SEGMENTATION OF YEAST DNA USING HIDDEN MARKOV MODELS

PESHKIN L.1GELFAND M.S.2+

1Computer Science Brown University Providence, RI 02912, USA;
e-mail: ldp@cs.brown.edu;

2Institute for Protein Research, Pushchino 142292, Russia;
e-mail: misha@imb.imb.ac.ru

+Corresponding author

Keywords: genomic DNA sequences, yeast genome, GC-content, hidden Markov models, chromosome segmentation

Introduction

Developed initially for speech recognition [Rabiner, 1989], hidden Markov models (HMM) are now widely used in computational molecular biology. The usual applications of HMMs include multiple alignment and functional classification of proteins [Krogh et al., 1994], prediction of protein folding [Di Francesco et al., 1997], recognition of genes in bacterial and human [Burge & Karlin, 1997, Kulp et al., 1996, Henderson et al., 1997] genomes, analysis and prediction of DNA functional sites [Crowley et al., 1997], and identification of nucleosomal DNA periodical patterns [Baldi et al., 1996].
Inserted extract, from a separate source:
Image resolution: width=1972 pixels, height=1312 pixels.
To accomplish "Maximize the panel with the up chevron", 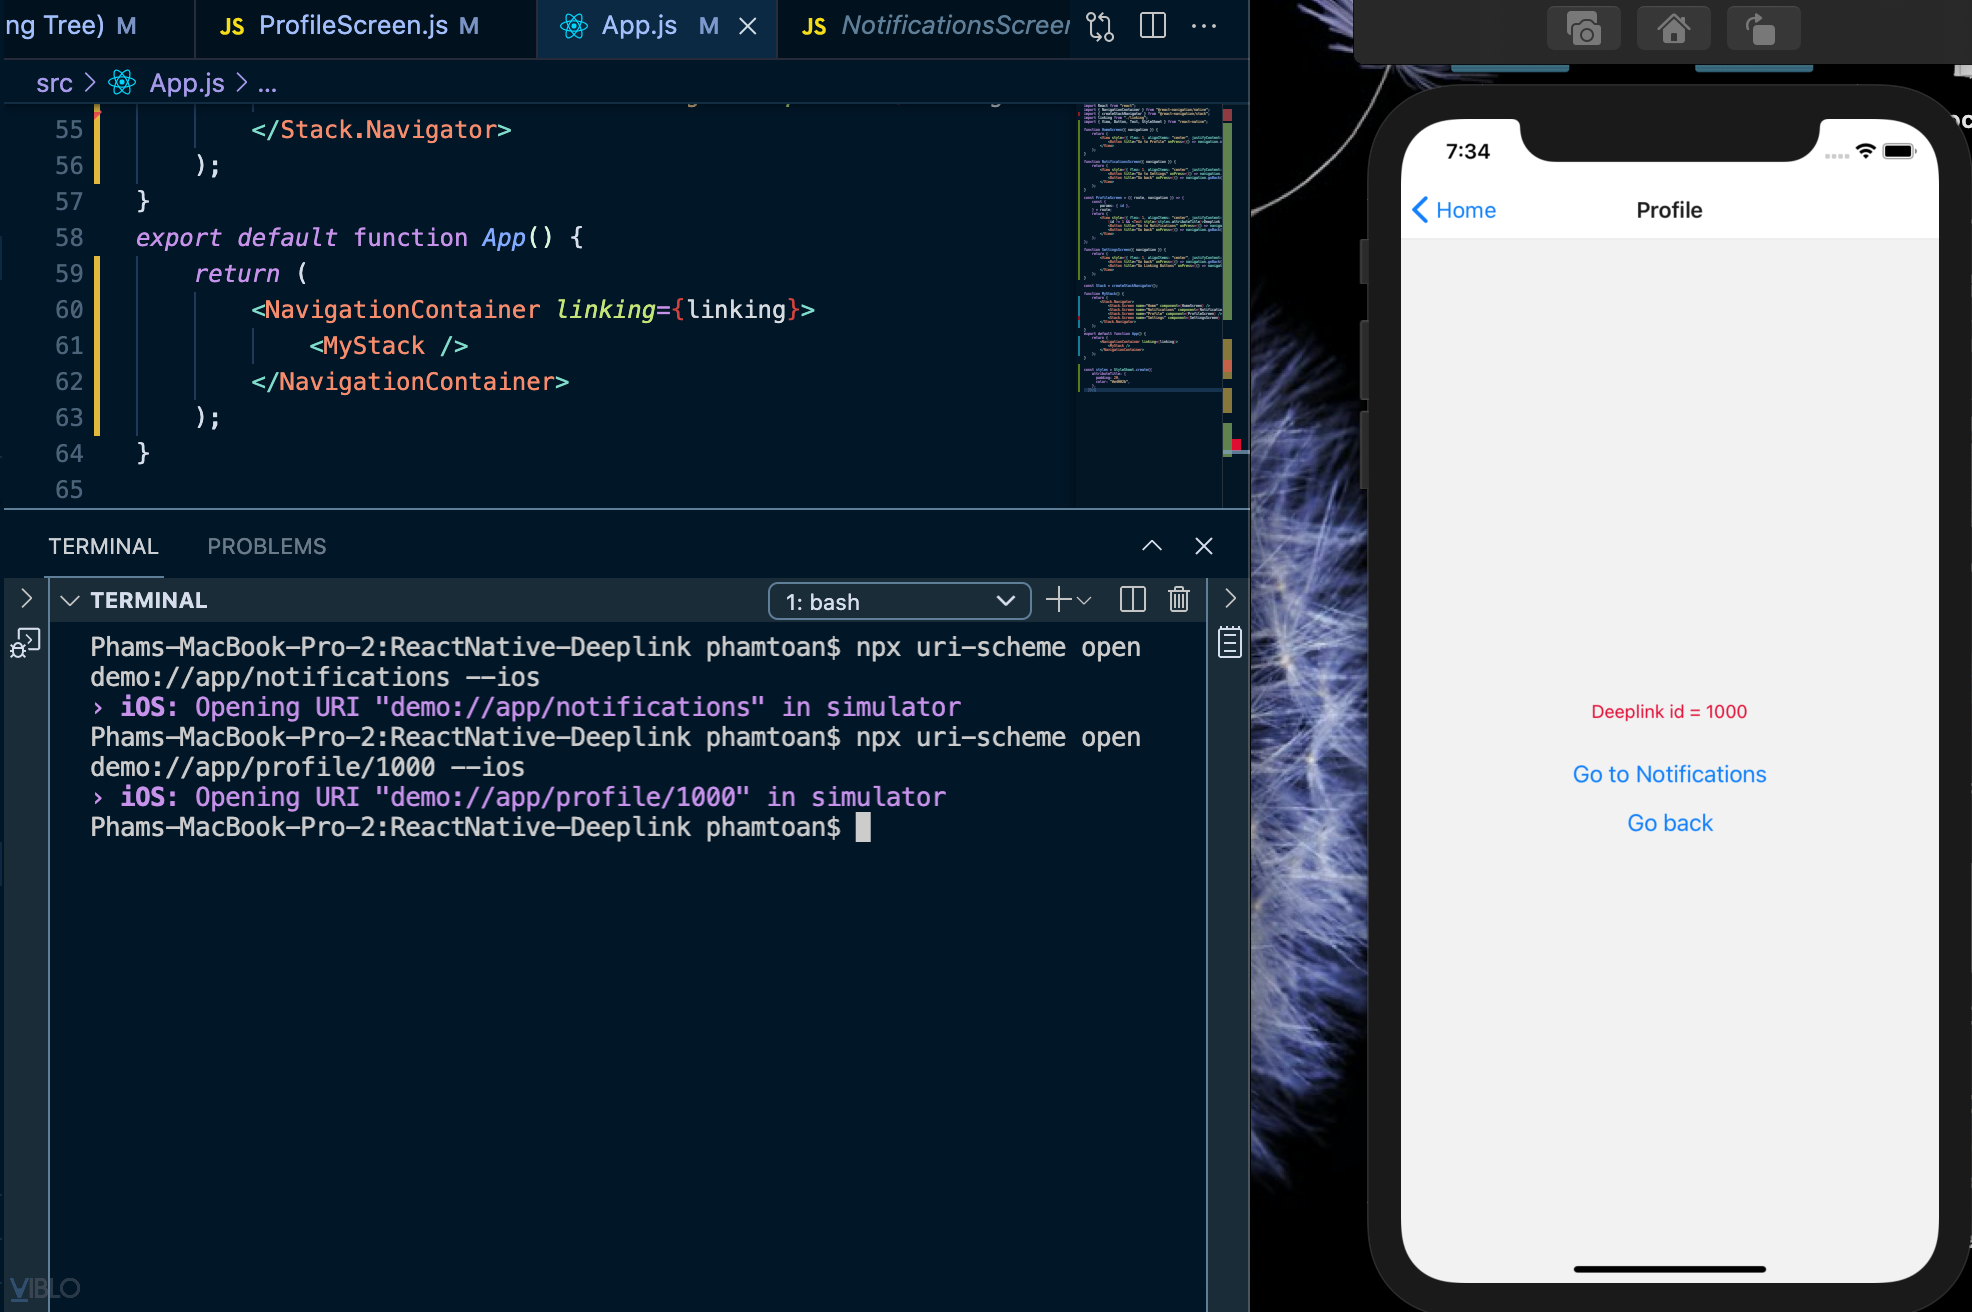I will [x=1152, y=546].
However, the first application of HMMs to the analysis of genetic data, done by Churchill [Churchill, 1989, Churchill, 1992], was to analyze compositional heterogeneity of natural DNA sequences. Despite the importance of this pioneering work, a number of questions has remained unresolved. First, computational problems precluded analysis of long sequences, and allowed only the use of models with a small number of states (two or three). Second, no analysis of consistency of the generated segmentation or statistical confidence of a model choice was undertaken, and the features of the model parameter space were not analyzed. Finally, new data became available recently – in particular some complete genomes and chromosomes which provide an interesting subject of the analysis.

The present work aims to fill some of these gaps and addresses general properties of HMMs in the domain of DNA sequences. We systematically investigate the computational aspects such as the structure of the parameter space, the model likelihood landscapes and robustness of the obtained data segmentation. The algorithms are applied both to natural and simulated DNA sequences.

The amount of G+C is variable and characteristic of individual DNA molecules. Because the two strands are complementary, it is sufficient to represent a DNA molecule by the sequence of bases on a single strand. In addition to this four letter representation, it is sometimes of interest to consider binary representations. In this paper we address strong-weak hydrogen bonding (GC-AT or S-W respectively) classification.

Statistical properties of genomic DNA sequences are not well understood even at the simplest level of base composition. It is clearly non-uniform. In the l phage, the segments corresponding to early and late genes have different GC-AT composition [Churchill, 1989]. The shift of the GT-AC composition allows recognition of replication origins in bacteria [Lobry, 1996]. Recently acquired regions of bacterial genomes have unusual base composition [Medigue et al., 1991]. GC-rich segments often occur in regulatory regions of vertebrate genes, the GC-content of protein coding regions is higher than that of non-coding region in mammals and plants [Aissani et al., 1991].

The most popular theory is that the nuclear genomes of eukaryotes are composed of large segments (tens or hundreds of Kilobases, Kbp) which have fairly homogeneous G+C content within themselves and fall into one of a small number of distinct classes with different characteristic proportions of G+C [Bernardi, 1989]. These large regions, called isochores, are interspersed in some yet undetermined fashion throughout each chromosome. This kind of fundamental organization of DNA is likely to be related to a number of structural and functional properties of chromosomes, most of which are only conjectured at this time.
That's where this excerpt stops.